**What you should do**
Each line of the listing that contains "agent" should be found and copied.

**Given information**
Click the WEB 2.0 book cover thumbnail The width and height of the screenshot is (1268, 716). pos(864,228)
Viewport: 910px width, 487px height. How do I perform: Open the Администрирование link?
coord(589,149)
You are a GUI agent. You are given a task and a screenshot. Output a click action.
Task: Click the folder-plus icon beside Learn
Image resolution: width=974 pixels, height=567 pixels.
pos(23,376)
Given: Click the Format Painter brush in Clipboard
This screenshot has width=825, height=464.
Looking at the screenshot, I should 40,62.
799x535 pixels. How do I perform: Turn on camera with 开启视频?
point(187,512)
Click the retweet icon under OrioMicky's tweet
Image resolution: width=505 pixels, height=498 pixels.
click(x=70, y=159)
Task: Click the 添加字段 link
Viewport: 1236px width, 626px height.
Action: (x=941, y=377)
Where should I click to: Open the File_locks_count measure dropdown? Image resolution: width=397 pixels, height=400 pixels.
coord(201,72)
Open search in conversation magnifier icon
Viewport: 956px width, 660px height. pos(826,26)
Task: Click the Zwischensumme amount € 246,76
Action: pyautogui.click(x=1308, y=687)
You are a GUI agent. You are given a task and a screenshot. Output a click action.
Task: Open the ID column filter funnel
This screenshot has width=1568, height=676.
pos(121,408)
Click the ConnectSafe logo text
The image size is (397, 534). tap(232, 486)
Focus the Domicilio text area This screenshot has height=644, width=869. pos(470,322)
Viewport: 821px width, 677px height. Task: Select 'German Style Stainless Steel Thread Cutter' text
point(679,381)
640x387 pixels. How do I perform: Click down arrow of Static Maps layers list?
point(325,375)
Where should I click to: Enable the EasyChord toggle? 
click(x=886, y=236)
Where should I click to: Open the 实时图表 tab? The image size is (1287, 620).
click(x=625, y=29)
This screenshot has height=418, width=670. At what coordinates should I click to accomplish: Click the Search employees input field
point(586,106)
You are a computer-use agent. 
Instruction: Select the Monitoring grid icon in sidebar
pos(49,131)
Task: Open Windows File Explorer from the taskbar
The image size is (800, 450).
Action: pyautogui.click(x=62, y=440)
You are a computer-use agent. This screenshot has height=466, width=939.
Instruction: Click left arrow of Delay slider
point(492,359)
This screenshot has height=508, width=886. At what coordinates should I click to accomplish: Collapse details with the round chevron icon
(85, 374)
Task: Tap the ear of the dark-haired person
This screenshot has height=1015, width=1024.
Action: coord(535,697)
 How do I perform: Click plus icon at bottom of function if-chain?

**Response area**
You are a GUI agent. You are given a task and a screenshot. Output a click action.
You are a GUI agent. You are given a task and a screenshot. Output a click action.
You are a computer-use agent. 
You are a computer-use agent. This screenshot has height=466, width=939.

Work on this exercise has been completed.